• [SELECTED TEXT]:
Rewrite job descriptions around what the role decides, not what it does. If the description is a list of tasks, it is a description of something a model will be doing shortly. Describe the decisions, the judgment, the ownership. Hire for those.
Protect the apprenticeship pipeline. This is the one that matters most and gets cut first. The easiest saving today is the most expensive mistake in 2031. You cannot grow senior people without growing junior people, and you cannot microwave experience.
Make AI literacy table-stakes, not a bonus. Knowing how to work with these tools is no longer a special skill worthy of a workshop and a snack. It is the baseline, like email, like typing. Treat it that way.
Measure verification, not just output. Reward the person who caught the error, not only the person who produced the most. If you only measure how much gets shipped, you will get a great deal of critically wrong work shipped very quickly.
Promote on what people kill, not just what they ship. The most valuable judgment in an age of abundant output is the judgment to say no. The work someone chose not to do, the bad idea they stopped, the feature they killed - that is signal, and most companies are blind to it.
Treat skills as reusable internal automations. A thing learned once should become a reusable internal IP through AI skills, agents, etc., not a hero's private knowledge that walks out the door at five o'clock.
Demand that people learn by using AI - set aside the time, and check the results. Everyone has access to a fairly competent expert in almost anything with inexhaustable patience, provided you've got the tokens. Learning by doing, with guardrails. Protect the hours. Then actually look at what came out.

Items listed in a dataset
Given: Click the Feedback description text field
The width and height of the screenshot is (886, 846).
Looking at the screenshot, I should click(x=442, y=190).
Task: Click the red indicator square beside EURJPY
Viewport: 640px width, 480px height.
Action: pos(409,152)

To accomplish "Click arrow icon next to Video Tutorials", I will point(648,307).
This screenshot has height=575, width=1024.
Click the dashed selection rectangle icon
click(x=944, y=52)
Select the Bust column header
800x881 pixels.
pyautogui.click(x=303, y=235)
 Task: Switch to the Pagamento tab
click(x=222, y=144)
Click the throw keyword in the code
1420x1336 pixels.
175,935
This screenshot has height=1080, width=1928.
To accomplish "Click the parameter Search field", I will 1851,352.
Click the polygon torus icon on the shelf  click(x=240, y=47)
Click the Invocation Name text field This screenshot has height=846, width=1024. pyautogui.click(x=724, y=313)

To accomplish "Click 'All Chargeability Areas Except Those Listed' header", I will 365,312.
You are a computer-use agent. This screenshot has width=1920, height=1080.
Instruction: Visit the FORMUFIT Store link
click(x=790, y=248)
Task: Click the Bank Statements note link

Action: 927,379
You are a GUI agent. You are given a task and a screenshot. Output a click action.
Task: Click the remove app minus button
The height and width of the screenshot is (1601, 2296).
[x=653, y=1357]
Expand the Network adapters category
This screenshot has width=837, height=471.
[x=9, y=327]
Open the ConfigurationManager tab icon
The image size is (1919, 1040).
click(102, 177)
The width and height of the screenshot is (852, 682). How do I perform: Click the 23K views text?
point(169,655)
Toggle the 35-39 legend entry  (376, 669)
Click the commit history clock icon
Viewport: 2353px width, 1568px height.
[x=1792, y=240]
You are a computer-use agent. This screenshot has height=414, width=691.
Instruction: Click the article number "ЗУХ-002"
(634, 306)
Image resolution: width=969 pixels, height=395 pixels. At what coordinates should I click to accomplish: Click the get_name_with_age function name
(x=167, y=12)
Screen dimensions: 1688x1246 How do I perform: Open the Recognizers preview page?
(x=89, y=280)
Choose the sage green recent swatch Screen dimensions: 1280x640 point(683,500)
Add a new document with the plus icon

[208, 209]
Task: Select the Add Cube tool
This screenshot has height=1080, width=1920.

• [TO BE DONE]:
A. According to the workplace recommendations, what should job descriptions be rewritten around?
B. Write the next part of the workplace recommendations, picking up after their final sentence.

• [ANSWERS IN ORDER]:
A. What the role decides, not what it does.

B.
Burn the annual training cycle. Build continuous infrastructure. A once-a-year course about a field that reinvents itself every quarter is theater. Build learning into the work, not into a calendar invite in March.
The point
We are not removing humans from the loop. We are changing what the loop needs them for. The machine handles the execution. The human handles the part that was always the hardest and the most human - deciding what is worth doing, noticing when something is wrong, owning the result, and carrying the trust.
The companies that win the next decade will not be the ones with the most tools. Tools are about to be free and everywhere. The winners will be the ones with the best judgment about when to trust them, and what to do in the first place.
Which is, when you think about it, a very old answer to a very new question. The robots took the homework. The grown-ups still have to decide what the homework was for.